Pull up a seat at the new Living Room site
The great digital slipstream that pours cultural riches onto our screens has created smaller and more intriguing tributaries, the mypace and aol musics of the world narrowing to sites that serve niche enthusiasts. This site and the eagerly-awaited No Depression archive are just two examples close at hand. I’d like to point you to another new online resource that this community should enjoy.
The Living Room has been the home of New York City’s singer/songwriter, alt-country, and intelligent rock world for more than a decade. It has been a regular haunt and launching pad for artists as diverse and intriguing as Norah Jones, OlabelleRon Sexsmith, Madeleine Peyroux, Chris Thile solo and with The Punch Brothers, Jesse Harris, and Joseph Arthur. Now their newly re-launched site combines the perspective of those years with a way to discover new talent: the site plumbs the audio and video archives they’ve built, and it features a searchable tool that their artist community uses to build audience and find resources. Full disclosure (and point of pride): Smoke worked with Living Room owners Steve Rosenthal and Jennifer Gilson to create the new site.

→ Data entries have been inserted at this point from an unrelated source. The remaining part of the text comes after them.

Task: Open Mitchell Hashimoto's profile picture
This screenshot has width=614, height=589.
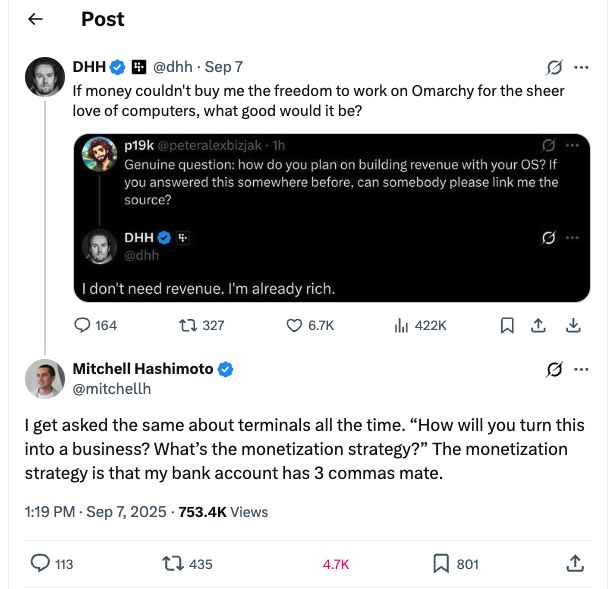Action: point(45,378)
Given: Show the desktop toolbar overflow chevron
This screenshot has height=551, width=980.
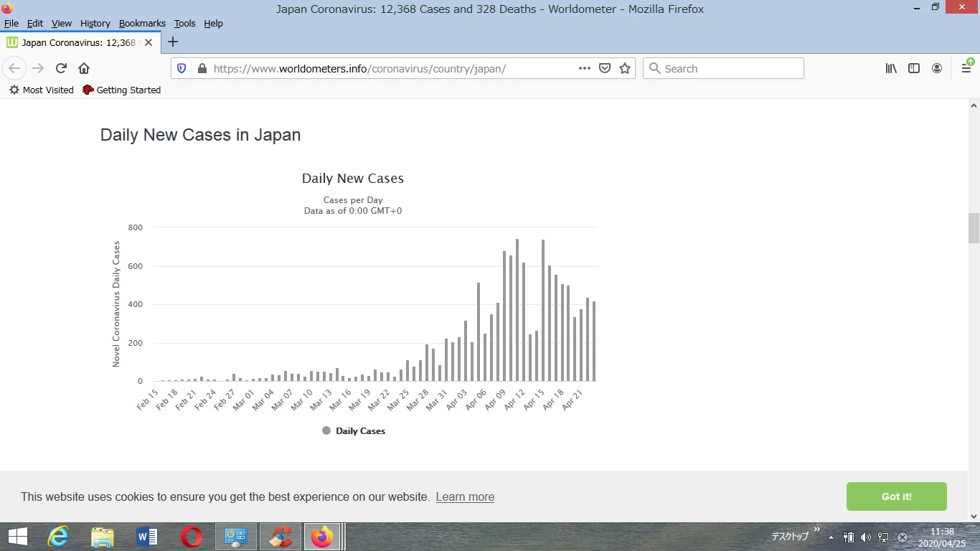Looking at the screenshot, I should 816,530.
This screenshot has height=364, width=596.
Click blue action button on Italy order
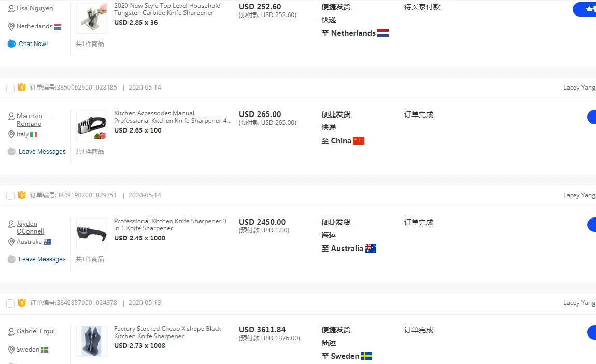click(x=591, y=117)
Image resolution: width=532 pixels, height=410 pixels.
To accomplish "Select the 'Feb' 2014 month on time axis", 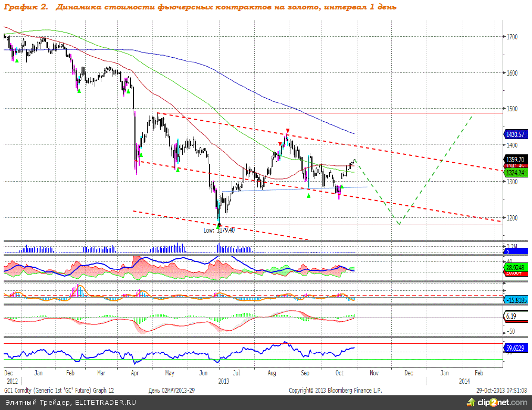I will pyautogui.click(x=479, y=372).
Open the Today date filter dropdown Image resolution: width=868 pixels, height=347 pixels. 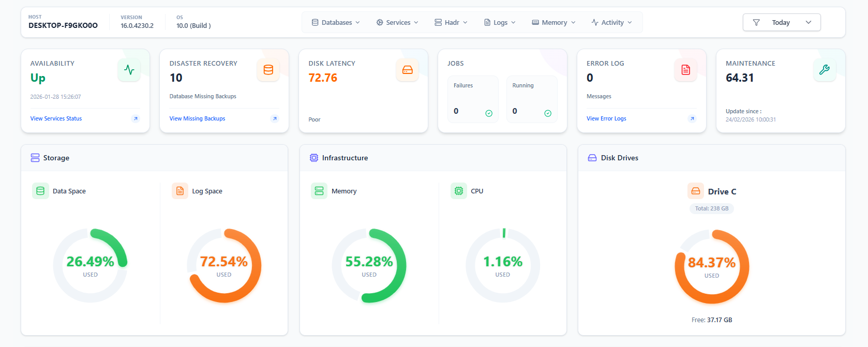pyautogui.click(x=781, y=22)
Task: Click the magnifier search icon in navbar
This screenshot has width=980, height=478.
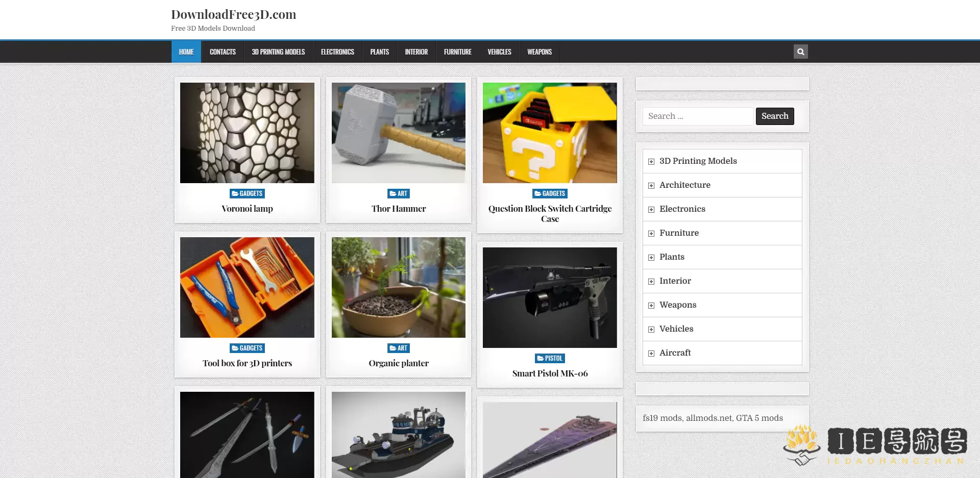Action: (x=800, y=52)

We were after something more than the venue necessities of calendar and ticketing. Just as The Living Room nurtures its community by providing a real listening experience and exposure on their Sirius XM Radio show, we wanted the site to extend the experience with audio, video and artist-contributed text, images and links. The Performance Archive presents intimate video from the Living Room stage, and audio that includes entire shows and interviews. Steve also operates the venerable Magic Shop recording studio, and the audio-engineering expertise is apparent in the quality of the recordings available on the site. The Artist Community gives users two ways to discover new music, an artist search and a browseable table of thumbnail portraits that invite spontaneous clicking. As the name implies, The Artist Community is meant to serve the performers as well as site visitors, with musician’s resources in the neighborhood and the ability to build their own page with links, images and text.
Give it a look — and prepare to spend some quality time!